INTRODUCTION
Transcatheter aortic valve replacement (TAVR) is an increasingly popular
alternative to surgical valve replacement and is indicated for a broad
range of patients with aortic stenosis. In an analysis of the Thoracic
Surgeons–American College of Cardiology Transcatheter Valve Therapy
(TVT) Registry, there were more than 100,000 TAVR performed between 2015
to 2017 with an positive trend(1). Despite improvement in TAVR
technology and device iterations, the need for subsequent pacemaker
implantation post TAVR remains a common complication (2). The close
relationship of the conduction system to the aortic annulus and
subsequent injury with the prosthetic stent frame may result in
high-grade or complete cessation of atria-ventricular (AV) conduction.

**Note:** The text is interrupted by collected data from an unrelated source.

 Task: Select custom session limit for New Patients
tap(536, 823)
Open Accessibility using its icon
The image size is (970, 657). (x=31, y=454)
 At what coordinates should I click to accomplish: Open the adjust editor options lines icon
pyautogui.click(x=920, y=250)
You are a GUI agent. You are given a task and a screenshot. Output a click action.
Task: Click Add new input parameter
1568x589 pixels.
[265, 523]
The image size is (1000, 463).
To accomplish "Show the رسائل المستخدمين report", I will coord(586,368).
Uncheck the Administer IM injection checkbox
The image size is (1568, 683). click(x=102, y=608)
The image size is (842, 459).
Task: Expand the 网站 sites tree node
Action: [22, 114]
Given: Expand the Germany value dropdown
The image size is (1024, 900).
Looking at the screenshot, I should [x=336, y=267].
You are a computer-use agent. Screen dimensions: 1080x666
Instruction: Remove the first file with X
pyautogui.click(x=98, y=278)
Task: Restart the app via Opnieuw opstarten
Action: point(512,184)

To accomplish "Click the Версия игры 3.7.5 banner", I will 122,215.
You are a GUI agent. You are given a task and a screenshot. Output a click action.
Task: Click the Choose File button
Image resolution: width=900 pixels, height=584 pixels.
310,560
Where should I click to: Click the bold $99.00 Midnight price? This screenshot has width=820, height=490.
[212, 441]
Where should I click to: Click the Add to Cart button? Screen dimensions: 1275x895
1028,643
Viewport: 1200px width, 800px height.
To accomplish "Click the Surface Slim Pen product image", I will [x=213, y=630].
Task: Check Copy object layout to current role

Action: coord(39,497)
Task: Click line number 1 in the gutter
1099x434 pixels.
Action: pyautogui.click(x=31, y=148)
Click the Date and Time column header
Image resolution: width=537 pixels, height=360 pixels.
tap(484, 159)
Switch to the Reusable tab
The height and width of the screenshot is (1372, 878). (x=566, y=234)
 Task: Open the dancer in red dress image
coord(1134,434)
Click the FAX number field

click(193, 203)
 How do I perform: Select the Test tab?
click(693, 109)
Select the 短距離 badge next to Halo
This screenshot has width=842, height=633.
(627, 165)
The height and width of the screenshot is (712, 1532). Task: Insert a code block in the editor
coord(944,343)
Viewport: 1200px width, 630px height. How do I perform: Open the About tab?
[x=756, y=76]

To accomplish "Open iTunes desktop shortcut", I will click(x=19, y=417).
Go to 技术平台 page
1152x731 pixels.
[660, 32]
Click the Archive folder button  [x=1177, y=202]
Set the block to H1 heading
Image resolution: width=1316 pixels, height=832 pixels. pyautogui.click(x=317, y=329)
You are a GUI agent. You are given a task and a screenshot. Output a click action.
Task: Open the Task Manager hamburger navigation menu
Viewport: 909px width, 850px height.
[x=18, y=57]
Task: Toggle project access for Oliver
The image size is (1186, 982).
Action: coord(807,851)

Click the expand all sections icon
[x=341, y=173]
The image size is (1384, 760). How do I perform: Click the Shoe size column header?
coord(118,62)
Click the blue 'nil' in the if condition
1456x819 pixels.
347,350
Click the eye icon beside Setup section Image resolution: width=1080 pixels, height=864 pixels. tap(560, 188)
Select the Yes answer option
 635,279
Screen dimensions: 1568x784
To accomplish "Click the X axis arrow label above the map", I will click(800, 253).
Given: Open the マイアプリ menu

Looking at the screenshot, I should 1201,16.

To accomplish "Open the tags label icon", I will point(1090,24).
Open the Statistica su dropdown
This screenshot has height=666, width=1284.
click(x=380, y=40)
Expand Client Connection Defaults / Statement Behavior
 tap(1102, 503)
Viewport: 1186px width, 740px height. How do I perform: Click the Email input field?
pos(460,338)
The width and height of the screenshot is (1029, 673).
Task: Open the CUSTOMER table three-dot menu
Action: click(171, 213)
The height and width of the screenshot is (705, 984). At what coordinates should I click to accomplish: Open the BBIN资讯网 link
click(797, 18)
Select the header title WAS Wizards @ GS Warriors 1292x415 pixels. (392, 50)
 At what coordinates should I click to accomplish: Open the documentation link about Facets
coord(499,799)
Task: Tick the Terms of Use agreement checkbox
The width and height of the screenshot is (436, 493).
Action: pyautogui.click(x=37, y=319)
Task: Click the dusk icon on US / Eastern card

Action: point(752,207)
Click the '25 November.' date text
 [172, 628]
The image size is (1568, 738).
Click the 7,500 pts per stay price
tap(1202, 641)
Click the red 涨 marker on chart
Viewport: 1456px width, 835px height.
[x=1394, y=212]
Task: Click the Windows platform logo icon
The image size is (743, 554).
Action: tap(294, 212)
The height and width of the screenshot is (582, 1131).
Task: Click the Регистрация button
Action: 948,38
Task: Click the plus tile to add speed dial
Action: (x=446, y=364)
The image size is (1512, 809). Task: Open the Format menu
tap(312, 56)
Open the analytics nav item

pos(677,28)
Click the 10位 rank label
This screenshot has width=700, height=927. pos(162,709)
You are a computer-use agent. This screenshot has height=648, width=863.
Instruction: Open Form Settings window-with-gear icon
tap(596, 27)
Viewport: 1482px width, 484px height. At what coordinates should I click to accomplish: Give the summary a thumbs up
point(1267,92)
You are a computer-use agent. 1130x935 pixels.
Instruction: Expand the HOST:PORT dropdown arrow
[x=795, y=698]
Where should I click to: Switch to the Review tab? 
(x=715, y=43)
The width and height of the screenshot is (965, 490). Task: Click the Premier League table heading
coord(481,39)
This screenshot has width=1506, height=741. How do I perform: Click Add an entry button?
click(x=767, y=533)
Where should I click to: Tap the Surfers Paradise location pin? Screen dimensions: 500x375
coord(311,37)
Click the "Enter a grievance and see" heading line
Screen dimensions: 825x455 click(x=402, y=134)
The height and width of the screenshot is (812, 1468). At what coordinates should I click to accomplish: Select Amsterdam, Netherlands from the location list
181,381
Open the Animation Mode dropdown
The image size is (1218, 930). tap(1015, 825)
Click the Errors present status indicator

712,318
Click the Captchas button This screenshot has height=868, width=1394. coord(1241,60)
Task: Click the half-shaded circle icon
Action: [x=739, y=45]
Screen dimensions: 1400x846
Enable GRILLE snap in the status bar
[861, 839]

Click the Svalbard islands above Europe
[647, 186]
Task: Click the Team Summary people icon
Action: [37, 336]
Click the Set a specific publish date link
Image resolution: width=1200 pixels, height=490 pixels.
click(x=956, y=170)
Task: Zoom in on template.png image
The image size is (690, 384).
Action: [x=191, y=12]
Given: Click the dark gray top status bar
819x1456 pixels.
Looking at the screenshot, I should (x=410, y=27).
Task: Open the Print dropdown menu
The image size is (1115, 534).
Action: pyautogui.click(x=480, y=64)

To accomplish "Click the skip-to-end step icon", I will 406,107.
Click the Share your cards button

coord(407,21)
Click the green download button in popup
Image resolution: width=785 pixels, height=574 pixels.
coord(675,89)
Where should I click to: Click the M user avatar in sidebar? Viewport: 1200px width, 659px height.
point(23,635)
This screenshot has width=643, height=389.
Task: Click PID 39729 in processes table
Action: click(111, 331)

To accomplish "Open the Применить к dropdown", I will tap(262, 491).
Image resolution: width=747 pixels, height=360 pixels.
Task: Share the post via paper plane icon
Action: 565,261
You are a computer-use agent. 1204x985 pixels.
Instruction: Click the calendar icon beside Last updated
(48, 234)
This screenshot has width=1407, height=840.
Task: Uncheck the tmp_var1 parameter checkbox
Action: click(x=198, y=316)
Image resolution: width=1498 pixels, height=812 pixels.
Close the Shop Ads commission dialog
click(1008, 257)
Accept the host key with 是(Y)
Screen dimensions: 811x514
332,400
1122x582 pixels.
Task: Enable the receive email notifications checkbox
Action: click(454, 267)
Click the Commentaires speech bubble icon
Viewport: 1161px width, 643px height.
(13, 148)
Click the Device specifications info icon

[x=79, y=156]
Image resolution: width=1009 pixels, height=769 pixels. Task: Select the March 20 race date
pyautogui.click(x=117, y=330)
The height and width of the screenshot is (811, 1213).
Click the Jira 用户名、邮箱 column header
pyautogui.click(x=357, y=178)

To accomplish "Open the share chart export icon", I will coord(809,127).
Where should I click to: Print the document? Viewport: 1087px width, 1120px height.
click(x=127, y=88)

Factors predicting downstream pacemaker implantation include both
modifiable factors (type of valve, depth of implantation) as well as
non-modifiable factors (increased age, presence of right bundle branch
block, length of membranous septum) (3, 4). Furthermore, pacemaker
implantation is associated with increased periprocedural morbidity and
mortality(2).
Though multiple studies have elucidated risk factors of periprocedural
high grade AV block, the incidence and predictors of delayed AV
conduction block remains poorly understood. New onset high grade
conduction system disease has been noted in small studies opting for
routine post-TAVR rhythm monitoring(5, 6). Delayed high grade AV block
has been inconsistently defined as occurring sometime after valve
implantation, although late bradyarrhythmias are not uncommon and remain
clinically significant(7, 8). It remains unclear if delayed AV block is
sporadic or occurs in a time-dependent manner after TAVR. Hence
post-TAVR monitoring studies have chosen empirically defined time
intervals to assess incidence of delayed AV block. (9-11) In this study,
we used a nationwide registry to study the incidence and timing of
post-discharge pacemaker impanation after index admission for TAVR.